====== DATASET CONTENT

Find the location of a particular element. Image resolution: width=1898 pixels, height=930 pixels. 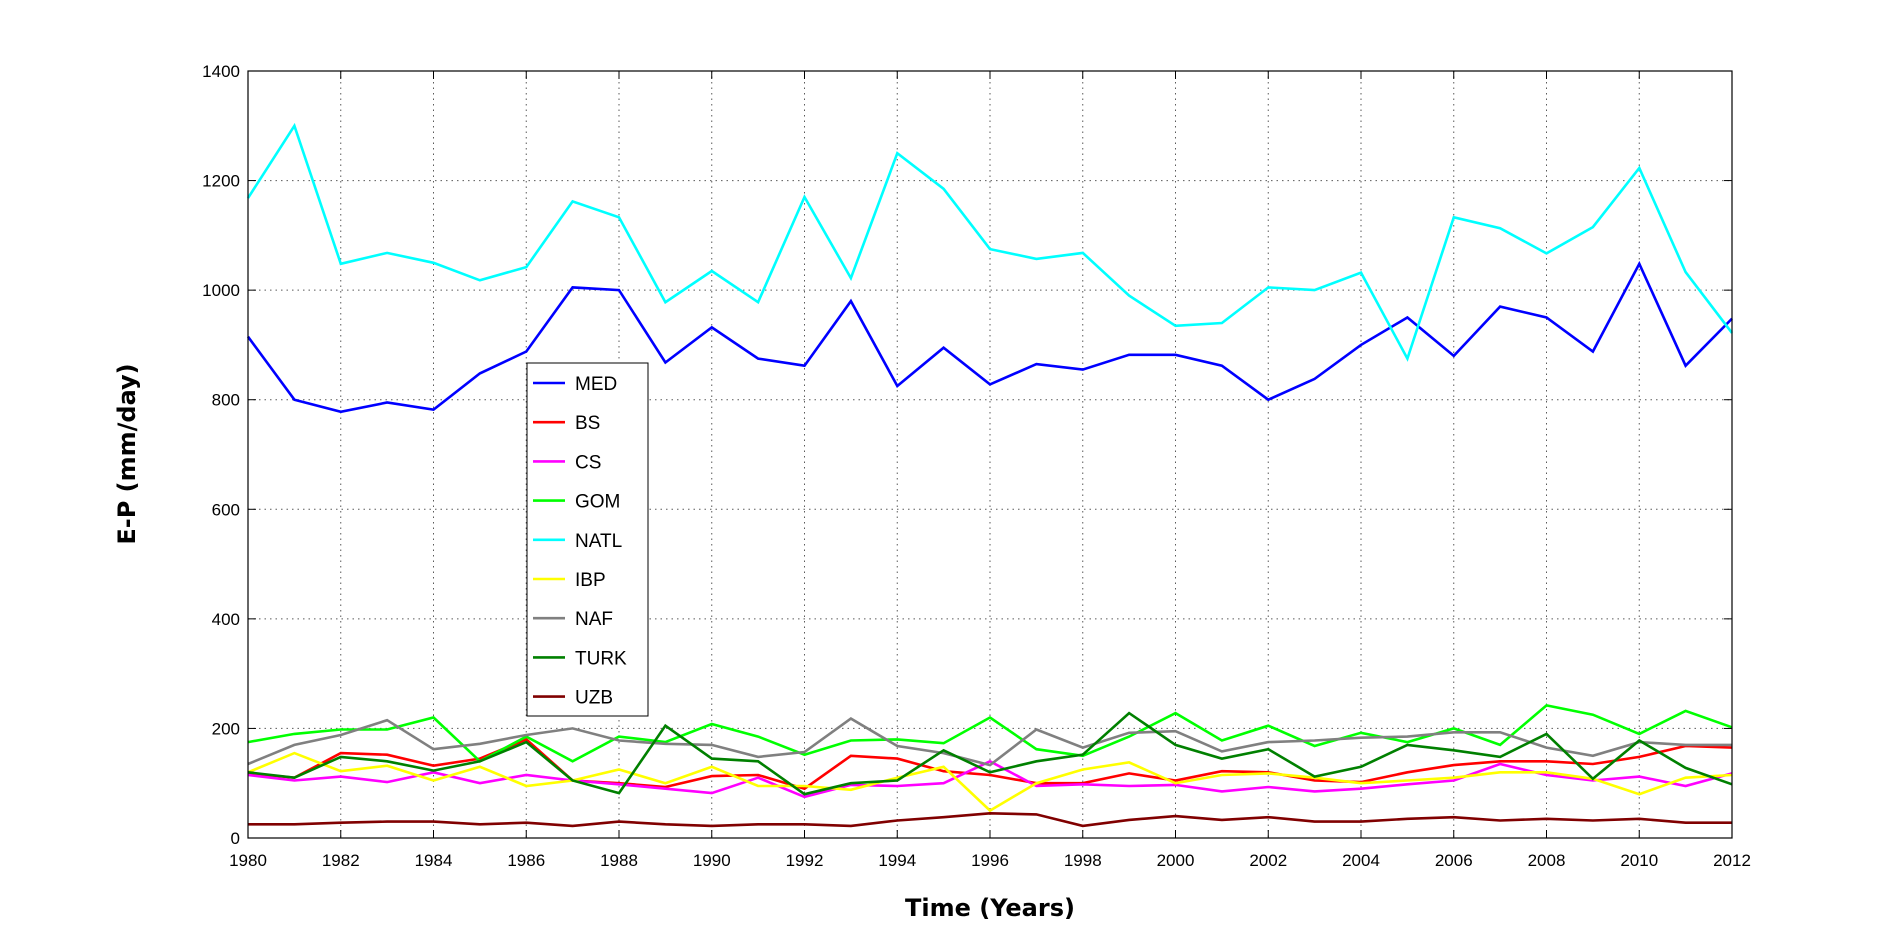

x-tick-label: 2010 is located at coordinates (1639, 860).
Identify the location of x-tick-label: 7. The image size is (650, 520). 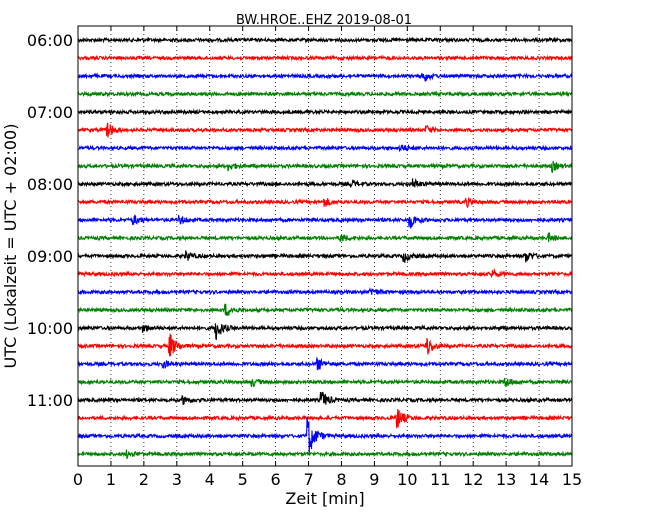
(308, 480).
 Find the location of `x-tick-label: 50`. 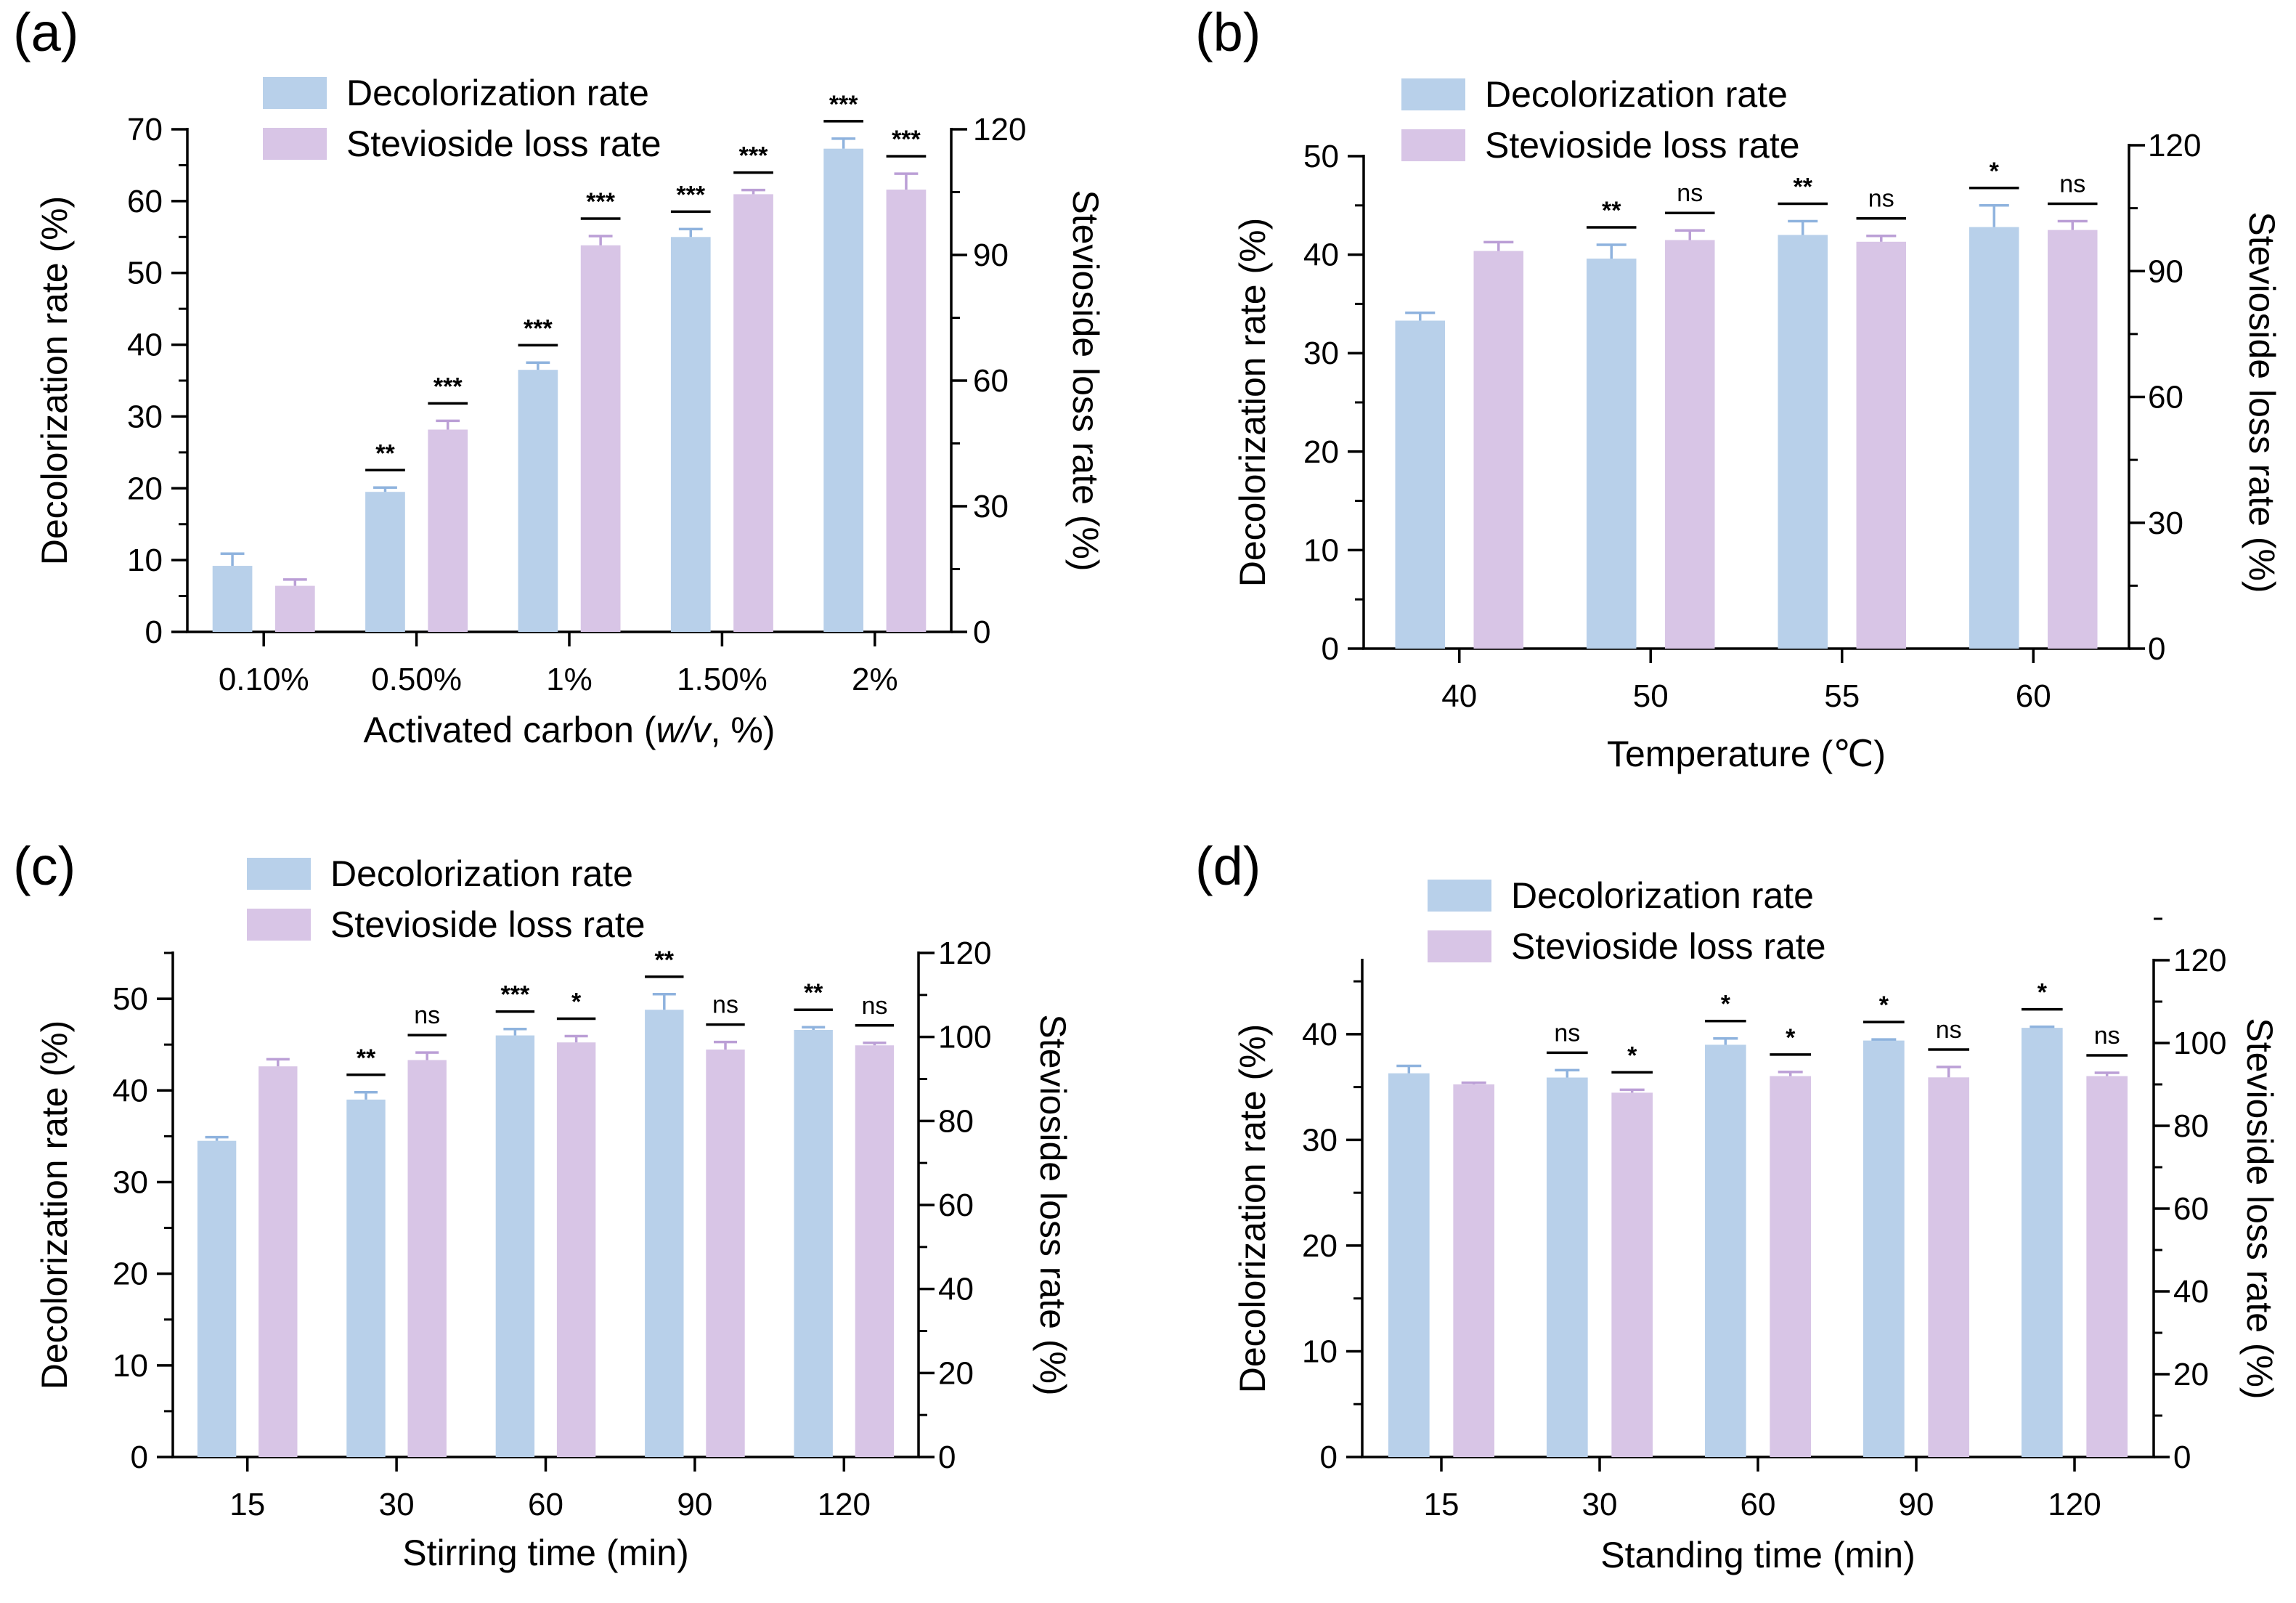

x-tick-label: 50 is located at coordinates (1651, 696).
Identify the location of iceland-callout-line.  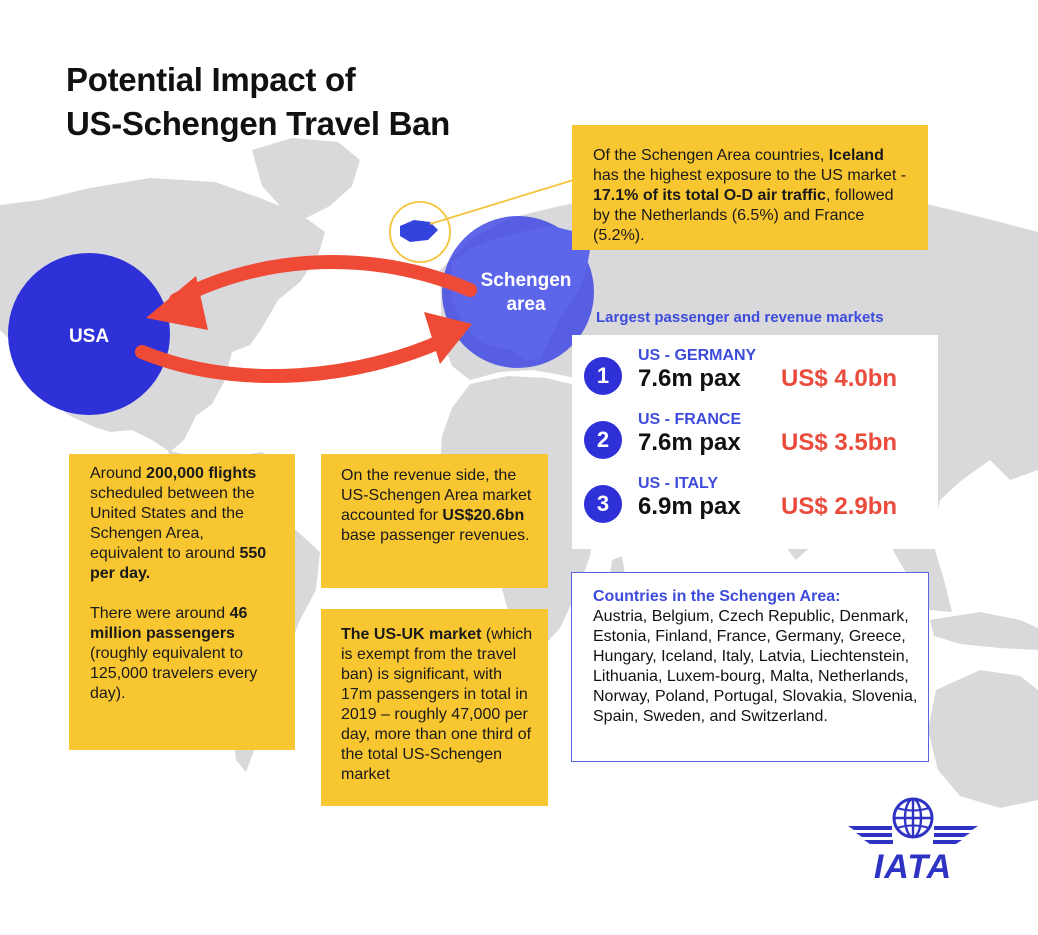
(505, 201).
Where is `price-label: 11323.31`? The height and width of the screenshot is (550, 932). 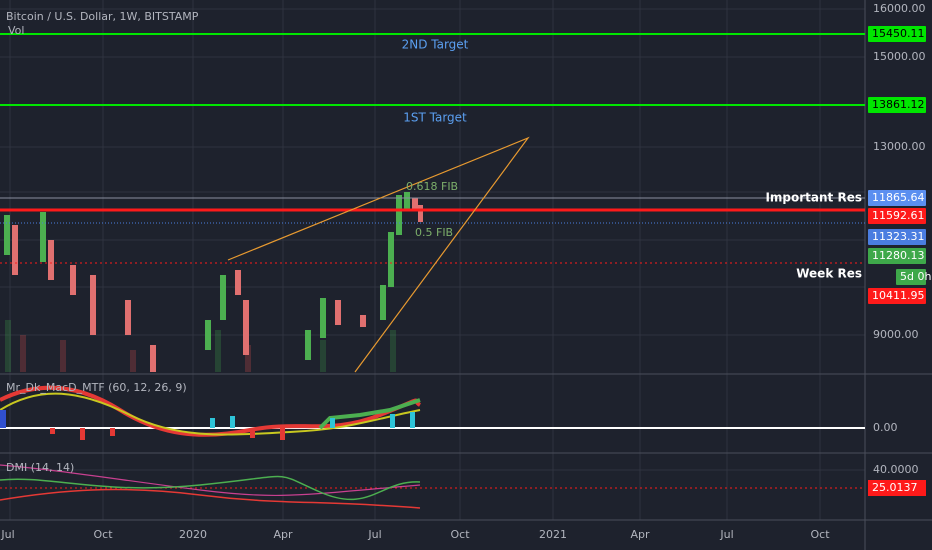
price-label: 11323.31 is located at coordinates (898, 236).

============

WHAT YOU WILL DO:
Rewrite all of the lines above, swapping "location" for "position" and changing nothing else. Leave the pictures out.

SOLVED PROBLEM:
Find the position of a particular element. Image resolution: width=1898 pixels, height=930 pixels. 

x-tick-label: 2010 is located at coordinates (1639, 860).
Identify the position of x-tick-label: 7. The image size is (650, 520). 
(308, 480).
 Find the position of `x-tick-label: 50`. 

x-tick-label: 50 is located at coordinates (1651, 696).
Identify the position of iceland-callout-line.  
(505, 201).
Where is `price-label: 11323.31`? The height and width of the screenshot is (550, 932). 
price-label: 11323.31 is located at coordinates (898, 236).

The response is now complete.